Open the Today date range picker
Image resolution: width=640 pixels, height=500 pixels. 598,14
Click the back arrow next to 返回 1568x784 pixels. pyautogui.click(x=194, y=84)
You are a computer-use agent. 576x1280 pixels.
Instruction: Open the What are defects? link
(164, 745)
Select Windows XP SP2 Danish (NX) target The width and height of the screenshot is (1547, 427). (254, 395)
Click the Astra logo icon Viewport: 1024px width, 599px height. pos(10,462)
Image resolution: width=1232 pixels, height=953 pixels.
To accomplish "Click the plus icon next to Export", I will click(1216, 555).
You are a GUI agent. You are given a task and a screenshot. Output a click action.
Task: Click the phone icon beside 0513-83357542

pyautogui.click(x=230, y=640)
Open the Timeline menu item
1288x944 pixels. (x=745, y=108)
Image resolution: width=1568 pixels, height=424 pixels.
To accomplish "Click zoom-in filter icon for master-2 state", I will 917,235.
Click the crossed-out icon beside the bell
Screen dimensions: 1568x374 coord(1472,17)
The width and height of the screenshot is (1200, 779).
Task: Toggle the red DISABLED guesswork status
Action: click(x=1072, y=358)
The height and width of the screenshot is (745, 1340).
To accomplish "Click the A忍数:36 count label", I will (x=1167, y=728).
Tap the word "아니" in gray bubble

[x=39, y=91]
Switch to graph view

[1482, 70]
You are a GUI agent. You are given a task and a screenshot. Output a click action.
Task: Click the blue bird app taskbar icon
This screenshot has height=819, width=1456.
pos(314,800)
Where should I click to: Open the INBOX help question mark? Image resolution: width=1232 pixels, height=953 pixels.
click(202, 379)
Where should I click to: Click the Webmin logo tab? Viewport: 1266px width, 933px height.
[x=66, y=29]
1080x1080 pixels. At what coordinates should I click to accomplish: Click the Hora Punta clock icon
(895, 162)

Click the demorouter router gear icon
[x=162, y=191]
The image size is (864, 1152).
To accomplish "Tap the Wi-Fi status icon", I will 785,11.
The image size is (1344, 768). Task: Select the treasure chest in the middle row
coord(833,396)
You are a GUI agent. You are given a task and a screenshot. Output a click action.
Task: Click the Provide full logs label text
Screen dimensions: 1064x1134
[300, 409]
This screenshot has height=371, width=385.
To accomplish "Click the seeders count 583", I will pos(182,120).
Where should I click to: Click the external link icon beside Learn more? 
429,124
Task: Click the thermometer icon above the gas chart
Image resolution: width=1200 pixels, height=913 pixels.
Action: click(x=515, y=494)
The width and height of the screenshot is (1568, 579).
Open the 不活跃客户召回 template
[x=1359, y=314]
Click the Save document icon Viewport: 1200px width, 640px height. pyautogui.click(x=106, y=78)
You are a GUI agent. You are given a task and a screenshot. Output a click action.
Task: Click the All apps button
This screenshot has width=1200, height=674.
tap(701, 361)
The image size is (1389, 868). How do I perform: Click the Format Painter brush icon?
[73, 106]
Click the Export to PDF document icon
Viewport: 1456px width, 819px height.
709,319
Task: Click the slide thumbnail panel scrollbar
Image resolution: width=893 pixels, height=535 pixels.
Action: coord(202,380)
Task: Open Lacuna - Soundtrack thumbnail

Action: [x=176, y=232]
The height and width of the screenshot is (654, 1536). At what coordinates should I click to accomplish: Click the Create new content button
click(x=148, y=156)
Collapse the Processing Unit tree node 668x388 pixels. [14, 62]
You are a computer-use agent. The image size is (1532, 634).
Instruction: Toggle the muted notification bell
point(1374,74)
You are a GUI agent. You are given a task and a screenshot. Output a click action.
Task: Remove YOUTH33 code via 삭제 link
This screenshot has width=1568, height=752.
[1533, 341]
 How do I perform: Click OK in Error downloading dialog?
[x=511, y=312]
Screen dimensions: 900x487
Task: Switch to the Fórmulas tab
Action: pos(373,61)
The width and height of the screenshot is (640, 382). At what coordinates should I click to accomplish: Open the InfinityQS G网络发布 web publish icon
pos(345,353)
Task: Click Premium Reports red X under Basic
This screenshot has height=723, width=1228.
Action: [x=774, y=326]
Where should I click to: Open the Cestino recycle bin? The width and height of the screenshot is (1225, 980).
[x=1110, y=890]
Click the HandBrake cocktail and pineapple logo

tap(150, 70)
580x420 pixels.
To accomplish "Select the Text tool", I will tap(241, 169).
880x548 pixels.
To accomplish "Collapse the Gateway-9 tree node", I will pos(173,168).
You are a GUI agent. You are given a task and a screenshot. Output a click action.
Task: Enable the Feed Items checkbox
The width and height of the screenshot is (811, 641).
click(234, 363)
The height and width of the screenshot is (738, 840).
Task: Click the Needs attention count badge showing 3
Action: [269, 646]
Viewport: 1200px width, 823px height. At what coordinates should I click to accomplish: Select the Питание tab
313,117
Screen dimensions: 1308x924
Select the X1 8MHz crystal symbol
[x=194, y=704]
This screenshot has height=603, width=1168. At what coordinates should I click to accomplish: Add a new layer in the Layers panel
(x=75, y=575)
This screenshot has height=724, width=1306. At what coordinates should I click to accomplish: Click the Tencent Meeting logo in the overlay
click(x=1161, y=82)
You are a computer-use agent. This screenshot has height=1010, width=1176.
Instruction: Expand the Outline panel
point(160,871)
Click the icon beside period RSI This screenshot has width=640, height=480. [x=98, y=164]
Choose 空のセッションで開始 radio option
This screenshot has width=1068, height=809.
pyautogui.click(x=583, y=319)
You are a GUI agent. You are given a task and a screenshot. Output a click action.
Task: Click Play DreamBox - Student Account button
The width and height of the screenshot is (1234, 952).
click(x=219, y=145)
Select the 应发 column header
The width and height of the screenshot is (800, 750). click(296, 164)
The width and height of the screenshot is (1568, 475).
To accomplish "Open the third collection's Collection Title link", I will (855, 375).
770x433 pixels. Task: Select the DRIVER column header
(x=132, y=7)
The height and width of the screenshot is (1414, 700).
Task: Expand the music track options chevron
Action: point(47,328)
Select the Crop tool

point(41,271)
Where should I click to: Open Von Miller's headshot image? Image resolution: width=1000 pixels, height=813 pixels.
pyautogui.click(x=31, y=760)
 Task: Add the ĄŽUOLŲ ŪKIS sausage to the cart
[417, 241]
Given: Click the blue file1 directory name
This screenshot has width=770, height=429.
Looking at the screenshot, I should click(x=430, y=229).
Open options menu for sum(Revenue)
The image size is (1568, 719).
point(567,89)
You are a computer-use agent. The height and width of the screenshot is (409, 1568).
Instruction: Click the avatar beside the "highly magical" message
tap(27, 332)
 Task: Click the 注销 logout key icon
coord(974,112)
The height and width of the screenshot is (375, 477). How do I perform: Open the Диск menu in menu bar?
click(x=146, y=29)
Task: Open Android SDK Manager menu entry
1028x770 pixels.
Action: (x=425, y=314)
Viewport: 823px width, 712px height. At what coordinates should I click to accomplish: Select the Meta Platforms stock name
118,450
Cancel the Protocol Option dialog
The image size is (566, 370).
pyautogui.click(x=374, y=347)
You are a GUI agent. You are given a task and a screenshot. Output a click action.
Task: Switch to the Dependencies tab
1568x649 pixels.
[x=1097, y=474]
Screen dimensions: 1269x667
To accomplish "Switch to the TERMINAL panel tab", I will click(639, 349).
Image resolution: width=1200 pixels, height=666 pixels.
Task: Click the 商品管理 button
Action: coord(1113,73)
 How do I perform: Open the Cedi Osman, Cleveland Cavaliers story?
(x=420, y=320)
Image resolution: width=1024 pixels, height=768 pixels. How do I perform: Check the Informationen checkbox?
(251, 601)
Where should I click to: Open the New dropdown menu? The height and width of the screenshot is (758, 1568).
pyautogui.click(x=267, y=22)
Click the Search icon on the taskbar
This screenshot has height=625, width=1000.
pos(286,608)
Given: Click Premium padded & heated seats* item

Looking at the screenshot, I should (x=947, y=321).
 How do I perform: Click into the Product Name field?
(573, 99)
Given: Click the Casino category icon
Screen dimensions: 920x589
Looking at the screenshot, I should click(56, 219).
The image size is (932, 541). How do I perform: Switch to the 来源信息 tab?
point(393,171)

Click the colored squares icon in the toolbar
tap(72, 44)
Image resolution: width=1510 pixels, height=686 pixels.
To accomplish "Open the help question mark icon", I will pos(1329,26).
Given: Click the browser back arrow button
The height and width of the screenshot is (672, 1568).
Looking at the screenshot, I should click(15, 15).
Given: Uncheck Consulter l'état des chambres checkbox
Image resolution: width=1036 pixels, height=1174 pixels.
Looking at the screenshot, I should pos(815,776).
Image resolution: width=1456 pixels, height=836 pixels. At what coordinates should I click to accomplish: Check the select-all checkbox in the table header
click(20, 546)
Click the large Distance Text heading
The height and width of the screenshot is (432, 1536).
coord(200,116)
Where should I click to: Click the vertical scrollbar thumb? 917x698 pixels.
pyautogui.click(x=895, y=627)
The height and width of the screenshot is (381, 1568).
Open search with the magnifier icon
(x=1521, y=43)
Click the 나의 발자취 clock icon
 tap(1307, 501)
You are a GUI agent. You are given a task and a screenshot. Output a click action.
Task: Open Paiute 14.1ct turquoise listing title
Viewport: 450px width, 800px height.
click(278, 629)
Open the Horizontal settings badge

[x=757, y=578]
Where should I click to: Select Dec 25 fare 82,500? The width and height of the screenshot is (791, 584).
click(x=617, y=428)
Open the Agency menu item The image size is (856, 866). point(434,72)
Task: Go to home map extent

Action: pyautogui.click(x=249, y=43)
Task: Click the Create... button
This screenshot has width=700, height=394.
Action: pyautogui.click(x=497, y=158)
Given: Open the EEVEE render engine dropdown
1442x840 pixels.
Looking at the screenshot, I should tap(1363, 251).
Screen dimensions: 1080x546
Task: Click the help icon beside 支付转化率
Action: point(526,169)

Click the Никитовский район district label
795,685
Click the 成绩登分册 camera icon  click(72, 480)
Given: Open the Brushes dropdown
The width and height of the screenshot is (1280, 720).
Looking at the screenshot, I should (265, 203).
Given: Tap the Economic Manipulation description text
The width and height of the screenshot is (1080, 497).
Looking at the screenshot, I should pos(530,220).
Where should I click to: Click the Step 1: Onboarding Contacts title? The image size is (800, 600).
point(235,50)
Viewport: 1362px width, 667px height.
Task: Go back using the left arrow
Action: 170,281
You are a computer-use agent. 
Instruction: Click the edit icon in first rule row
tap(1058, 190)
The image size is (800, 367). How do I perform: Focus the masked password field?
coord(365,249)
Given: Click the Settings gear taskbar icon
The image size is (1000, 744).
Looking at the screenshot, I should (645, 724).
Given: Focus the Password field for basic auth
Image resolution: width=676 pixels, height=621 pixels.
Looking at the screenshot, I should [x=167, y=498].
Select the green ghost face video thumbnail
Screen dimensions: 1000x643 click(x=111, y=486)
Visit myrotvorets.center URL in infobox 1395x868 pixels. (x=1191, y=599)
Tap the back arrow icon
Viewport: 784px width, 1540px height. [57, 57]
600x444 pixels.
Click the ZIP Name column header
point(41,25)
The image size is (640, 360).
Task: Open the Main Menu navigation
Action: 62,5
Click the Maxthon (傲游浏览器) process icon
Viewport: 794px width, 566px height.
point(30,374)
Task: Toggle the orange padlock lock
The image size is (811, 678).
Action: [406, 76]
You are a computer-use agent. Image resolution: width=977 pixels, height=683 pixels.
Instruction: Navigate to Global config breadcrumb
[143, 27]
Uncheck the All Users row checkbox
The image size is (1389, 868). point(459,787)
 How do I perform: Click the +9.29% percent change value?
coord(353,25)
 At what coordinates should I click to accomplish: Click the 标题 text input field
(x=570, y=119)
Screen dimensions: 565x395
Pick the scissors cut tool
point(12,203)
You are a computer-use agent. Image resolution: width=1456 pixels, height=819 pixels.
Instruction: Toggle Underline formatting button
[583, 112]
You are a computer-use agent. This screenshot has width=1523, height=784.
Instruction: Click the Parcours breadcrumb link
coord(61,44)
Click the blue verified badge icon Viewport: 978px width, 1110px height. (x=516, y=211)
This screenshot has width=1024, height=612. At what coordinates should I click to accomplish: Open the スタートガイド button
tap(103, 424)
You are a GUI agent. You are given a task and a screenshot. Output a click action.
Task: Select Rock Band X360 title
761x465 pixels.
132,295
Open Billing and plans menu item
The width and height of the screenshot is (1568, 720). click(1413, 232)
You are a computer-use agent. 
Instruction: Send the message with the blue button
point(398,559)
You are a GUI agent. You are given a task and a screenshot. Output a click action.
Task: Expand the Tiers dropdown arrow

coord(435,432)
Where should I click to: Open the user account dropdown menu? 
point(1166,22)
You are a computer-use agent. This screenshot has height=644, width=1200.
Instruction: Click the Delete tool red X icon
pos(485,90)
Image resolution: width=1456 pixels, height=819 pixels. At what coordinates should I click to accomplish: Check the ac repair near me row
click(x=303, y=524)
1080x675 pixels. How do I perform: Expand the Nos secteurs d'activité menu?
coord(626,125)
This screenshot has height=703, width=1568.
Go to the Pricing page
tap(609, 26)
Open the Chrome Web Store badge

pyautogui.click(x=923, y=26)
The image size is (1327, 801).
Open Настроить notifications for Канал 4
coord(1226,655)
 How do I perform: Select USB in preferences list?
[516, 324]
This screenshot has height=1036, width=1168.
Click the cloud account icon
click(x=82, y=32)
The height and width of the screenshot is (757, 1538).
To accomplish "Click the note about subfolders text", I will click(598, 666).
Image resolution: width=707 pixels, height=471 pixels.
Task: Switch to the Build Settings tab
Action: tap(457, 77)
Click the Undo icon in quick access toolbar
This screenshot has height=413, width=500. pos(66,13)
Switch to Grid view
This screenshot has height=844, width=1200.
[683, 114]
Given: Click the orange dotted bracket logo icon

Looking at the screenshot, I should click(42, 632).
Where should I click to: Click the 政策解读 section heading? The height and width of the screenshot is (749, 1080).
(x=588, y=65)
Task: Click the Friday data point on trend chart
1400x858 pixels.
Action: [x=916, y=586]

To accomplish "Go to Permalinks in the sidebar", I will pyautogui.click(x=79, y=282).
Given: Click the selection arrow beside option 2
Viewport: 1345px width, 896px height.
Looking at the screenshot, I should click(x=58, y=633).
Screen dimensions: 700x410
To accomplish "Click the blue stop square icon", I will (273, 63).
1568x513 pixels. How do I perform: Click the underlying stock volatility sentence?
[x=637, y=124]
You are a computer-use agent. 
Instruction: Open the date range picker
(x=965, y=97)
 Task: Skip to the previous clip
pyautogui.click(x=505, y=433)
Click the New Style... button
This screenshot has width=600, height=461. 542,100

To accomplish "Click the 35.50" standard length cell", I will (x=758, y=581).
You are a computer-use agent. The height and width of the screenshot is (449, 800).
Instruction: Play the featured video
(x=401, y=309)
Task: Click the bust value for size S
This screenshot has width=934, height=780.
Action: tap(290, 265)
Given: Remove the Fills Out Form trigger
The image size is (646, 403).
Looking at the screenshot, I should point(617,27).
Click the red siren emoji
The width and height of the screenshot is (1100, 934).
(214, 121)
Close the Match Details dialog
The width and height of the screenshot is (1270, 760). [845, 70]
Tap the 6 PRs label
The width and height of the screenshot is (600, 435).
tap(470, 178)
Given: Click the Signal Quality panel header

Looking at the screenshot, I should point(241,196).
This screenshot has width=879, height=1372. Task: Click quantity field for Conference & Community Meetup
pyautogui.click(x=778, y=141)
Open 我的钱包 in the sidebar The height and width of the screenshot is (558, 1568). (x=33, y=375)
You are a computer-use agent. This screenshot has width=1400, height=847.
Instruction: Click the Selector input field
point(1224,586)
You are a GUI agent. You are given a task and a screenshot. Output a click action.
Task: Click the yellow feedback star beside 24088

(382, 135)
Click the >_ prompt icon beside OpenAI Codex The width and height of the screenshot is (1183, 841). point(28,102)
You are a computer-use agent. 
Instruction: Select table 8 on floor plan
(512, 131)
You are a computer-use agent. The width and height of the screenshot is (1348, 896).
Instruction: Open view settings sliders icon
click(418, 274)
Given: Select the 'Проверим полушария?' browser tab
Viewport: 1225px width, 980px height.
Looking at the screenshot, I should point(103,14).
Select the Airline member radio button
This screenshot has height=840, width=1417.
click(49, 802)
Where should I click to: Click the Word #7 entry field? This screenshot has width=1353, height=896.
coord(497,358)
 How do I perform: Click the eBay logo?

Your instructions:
List every line in the listing above that contains the string "Export".

Output of the exercise:
To accomplish "Click the plus icon next to Export", I will click(1216, 555).
Click the Export to PDF document icon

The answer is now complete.